» Word and element location data
_ _ _ _ _ _ _
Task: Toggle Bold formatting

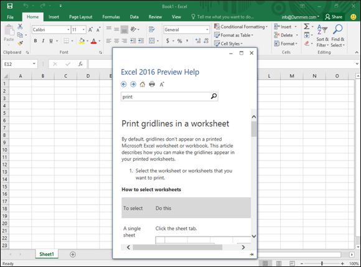Action: point(35,40)
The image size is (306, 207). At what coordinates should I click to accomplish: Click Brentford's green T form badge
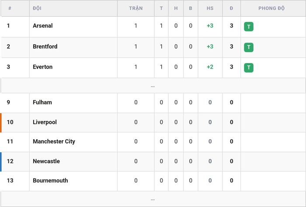click(249, 47)
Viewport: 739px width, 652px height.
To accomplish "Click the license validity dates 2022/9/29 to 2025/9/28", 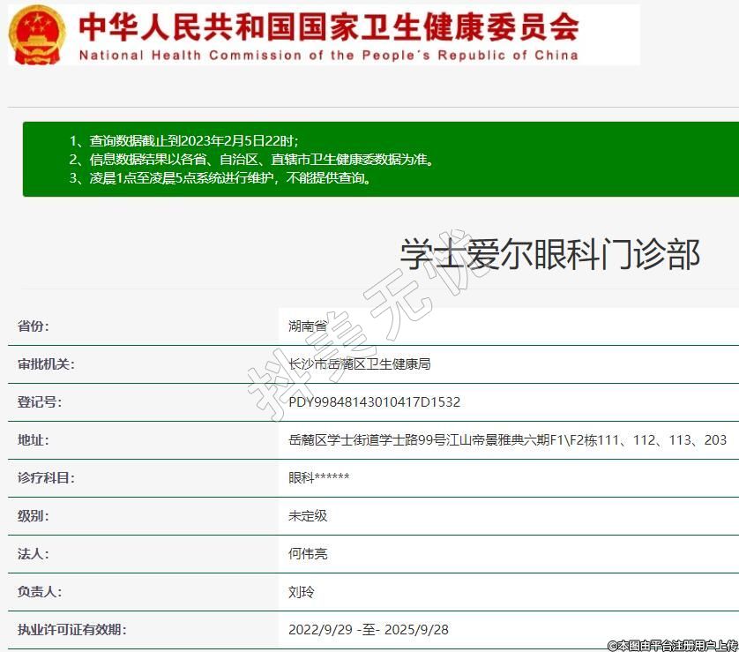I will point(368,630).
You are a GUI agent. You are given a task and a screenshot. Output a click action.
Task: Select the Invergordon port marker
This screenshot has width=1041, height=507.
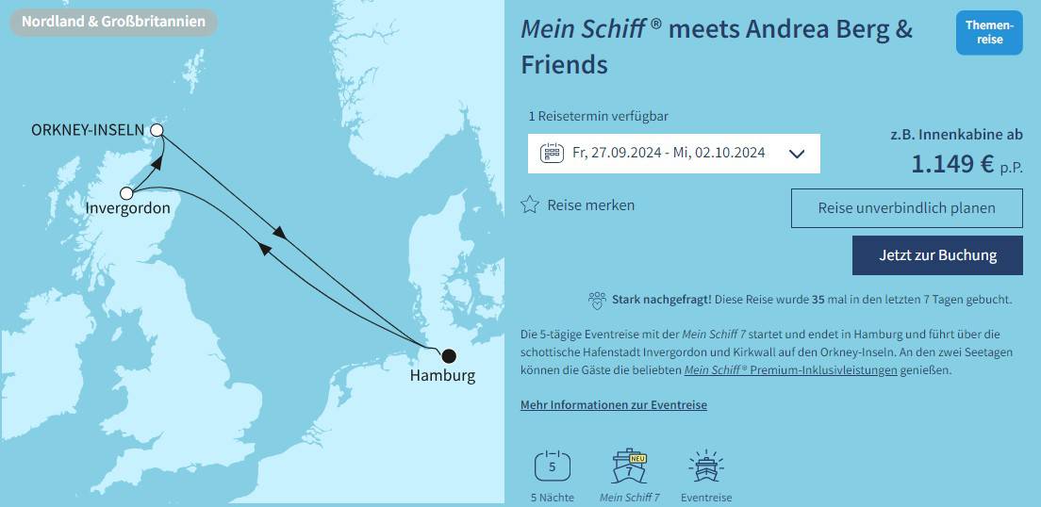(126, 193)
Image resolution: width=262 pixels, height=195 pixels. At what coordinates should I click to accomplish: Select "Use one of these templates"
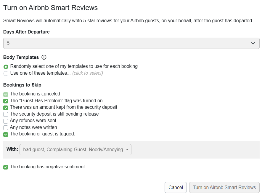(6, 73)

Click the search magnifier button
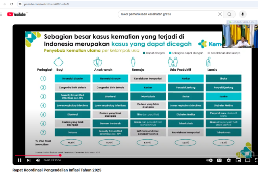pyautogui.click(x=229, y=14)
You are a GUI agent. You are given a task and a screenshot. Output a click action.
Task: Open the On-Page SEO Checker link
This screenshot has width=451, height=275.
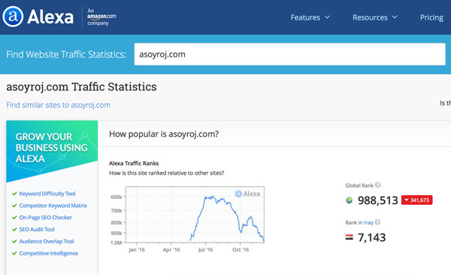point(45,217)
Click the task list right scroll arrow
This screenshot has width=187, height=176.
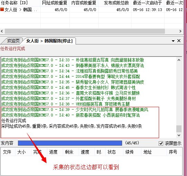coord(180,31)
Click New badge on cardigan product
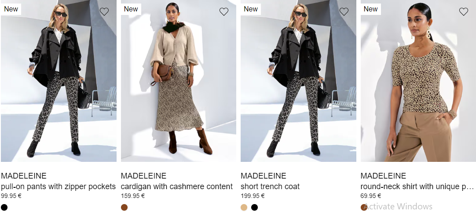Image resolution: width=476 pixels, height=212 pixels. (131, 9)
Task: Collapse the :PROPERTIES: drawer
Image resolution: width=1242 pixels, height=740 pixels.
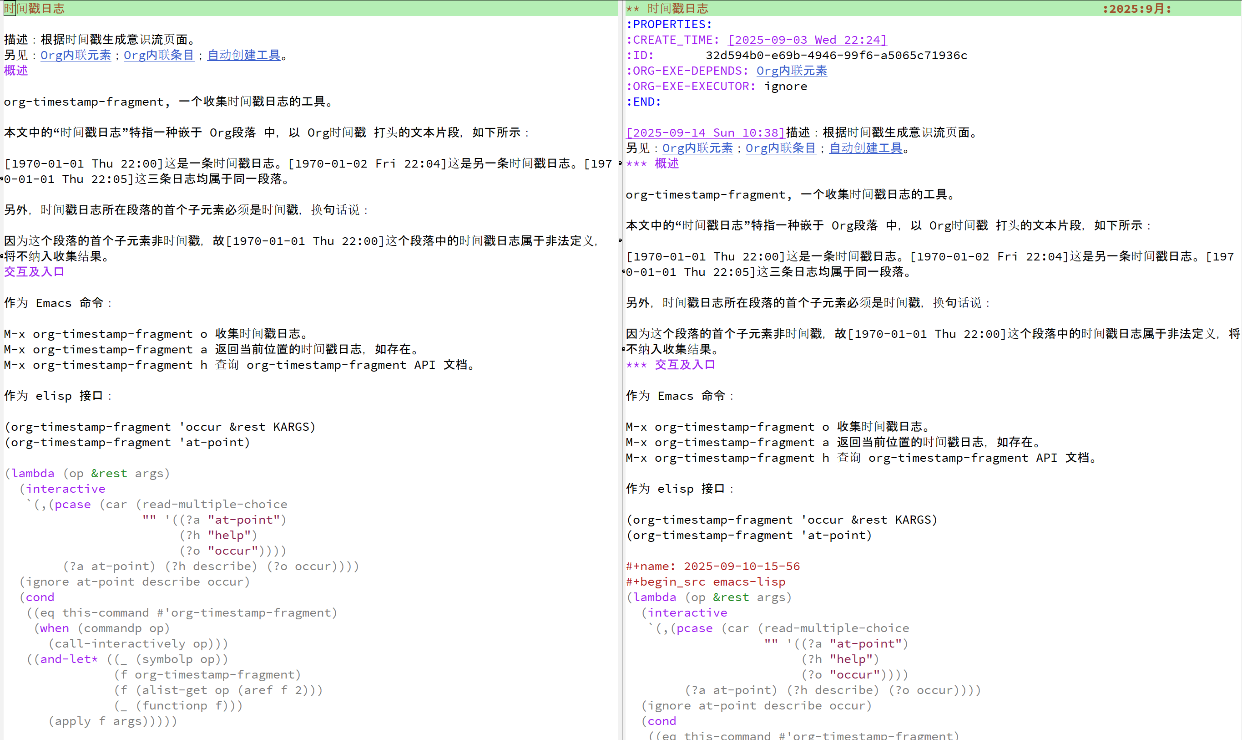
_ _ _ _ _ _ _
» Exercise details
Copy out the lines of the listing word for word, beginning at the line that contains "Task: Collapse the :PROPERTIES: drawer" and stopping at the end of the listing, and leave the pictures out.

» Response to this exercise
Task: Collapse the :PROPERTIES: drawer
Image resolution: width=1242 pixels, height=740 pixels.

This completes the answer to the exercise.